## Task requirements:
Reproduce only the lines that begin at the line with "Where should I" and run to the end of the entries; omit every picture.

(Collected data)
● ● ● ●

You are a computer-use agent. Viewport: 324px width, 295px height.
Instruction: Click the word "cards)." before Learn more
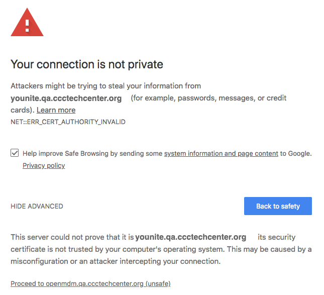click(x=23, y=110)
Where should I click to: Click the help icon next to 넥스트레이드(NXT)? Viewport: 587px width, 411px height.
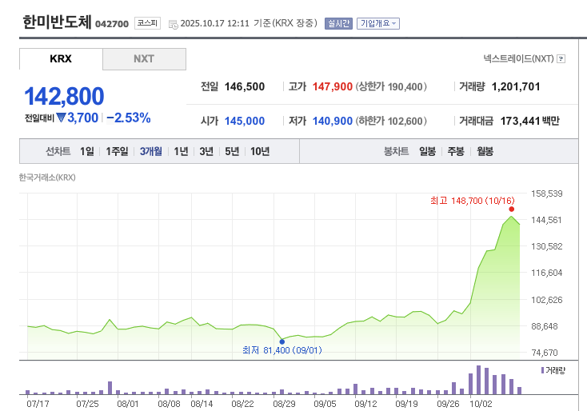coord(561,58)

● ● ● ●

## Completed exercise:
Where should I click to: Click the help icon next to 넥스트레이드(NXT)? Viewport: 587px width, 411px height.
coord(561,58)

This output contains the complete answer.